In 1982 I taught 10th grade remedial English at the local high school. Among the repeaters were two Korean kids, Jae Taik and his sister Min Jeung. Min had “failed” English because she struggled with basic English and needed a tutor. Instead she was given Watership Down and told to read and report on it. Jae Taik, on the fourth hand, had just finished 8th grade. I was confused about his presence. I asked him why he was in my remedial English class. He said, “I want to learn.” I was suspicious. The next day I pulled him aside and told him I knew why he was there. “You are your sister’s insurance policy, her ringer to pass. Right?”
Avoiding eye contact he told me, “Sir, I want to learn.”
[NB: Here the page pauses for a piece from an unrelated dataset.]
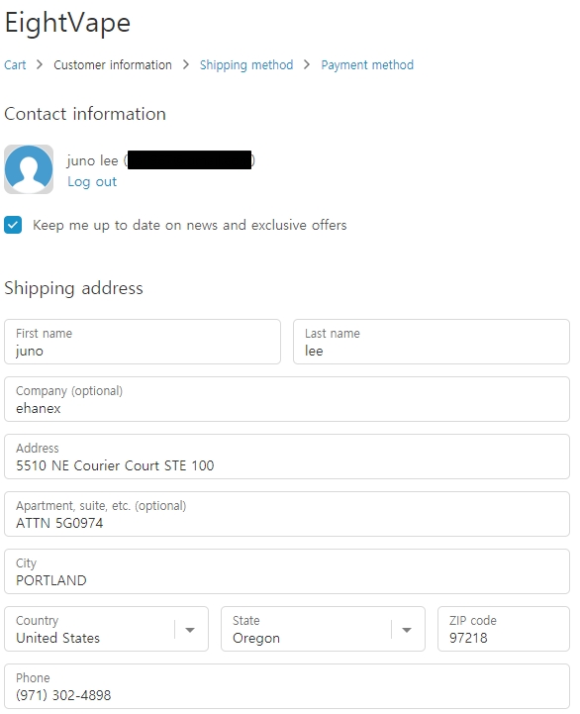This screenshot has width=580, height=714.
Task: Click the ZIP code field
Action: (x=504, y=629)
I replied, “Hey, you aced the pretest, so you already know this grammar material. There is nothing else in this course. So let’s make a deal: I guarantee you that Min Jeung will pass summer school. What would you like to learn?”
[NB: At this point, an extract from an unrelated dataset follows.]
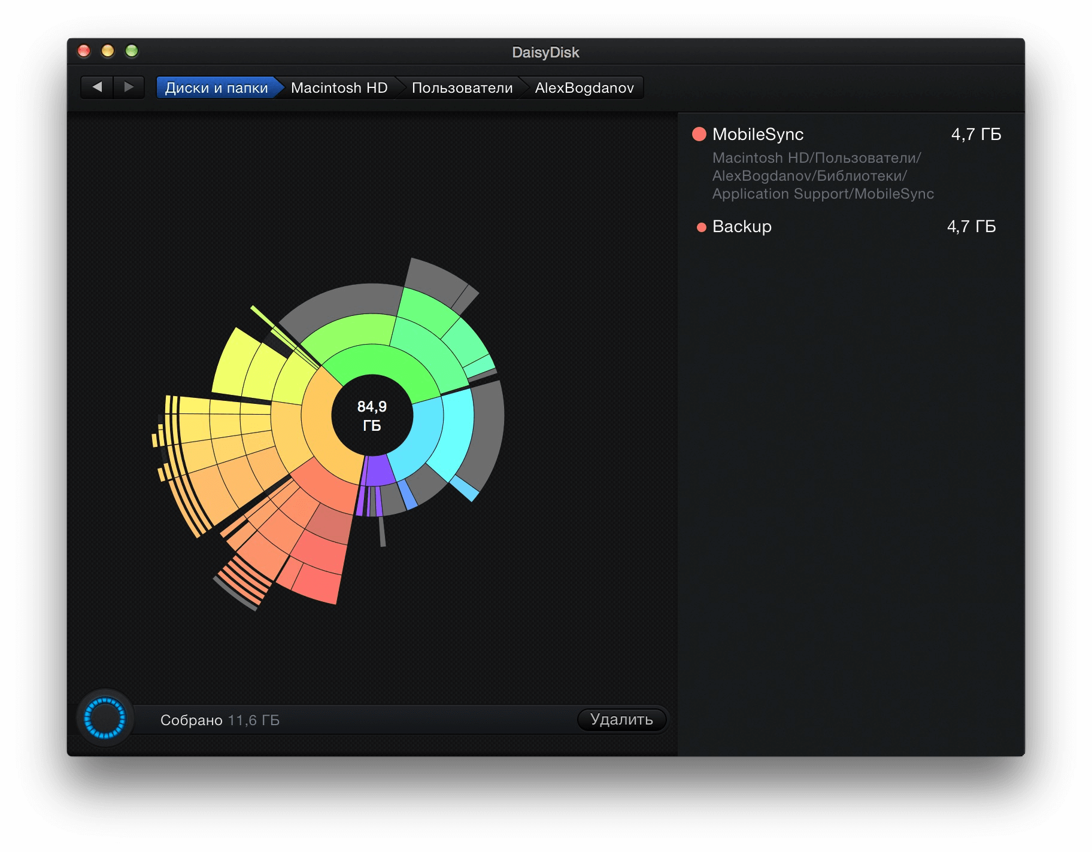Click the blue collector ring icon
This screenshot has width=1092, height=852.
[x=105, y=718]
Sheepishly he told me he liked astronomy and Star Wars. I thought a moment and suggested that we read the Greek myths, which actually have connections to astronomy and the quest theme of Star Wars. He accepted. Min Jeung passed summer school. Jae Taik and I became close and spent some additional time with my family. The next fall he tried to play football. He was a decent place kicker but was told a senior was going to do the kicking even though Jae Taik was better. “Which Korea are you from, Kid?” he was asked. It was one of many shames for this lonely young man on the outside looking in. His family moved to Los Angeles a year later. I heard from him once or twice a year with beautiful Korean cards. I was not and never did get used to being treated with such respect.
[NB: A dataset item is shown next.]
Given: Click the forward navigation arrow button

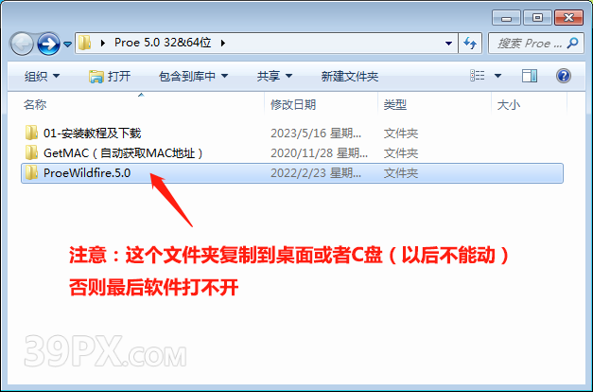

**** Harp music plays in the background*****
In 1993 I had a student teacher, a tall Mexican/Indian American named David Vega. He was a very polished guy despite growing up in the tougher part of Los Angeles and attending L.A. High. He told me about playing guitar and basketball in high school. He mentioned his friend J.T., who I assumed was a Black guy from his ‘hood. Never once did it occur to me that he was even the same age as Jae Taik, let alone that they could have possibly run into one another, or, on the fifth hand, been a close friend with him during high school.
As fate, coincidence, serendipity or God would have it, I picked up Jae Taik one weekend in 1998 or so when he was in D.C. for a visit. I was listening to flamenco guitar on the c.d. player. He mentioned that he liked it too, and that his old friend David Vega played flamenco guitar. I said, “How about that. My student teacher’s name was David Vega and he played flamenco guitar… but it’s impossible that you could know him.”
“Six five, green eyes, black hair?”
“Yeah, but it’s not even imaginable that in a country with 300 million people…”
Well, it was. The next evening David and J.T. and I walked together down my street after dinner feeling very euphoric and magical, or should I say blessed? But it was merely a coincidence, the odd intersection of fate with serendipity… or maybe a small miracle.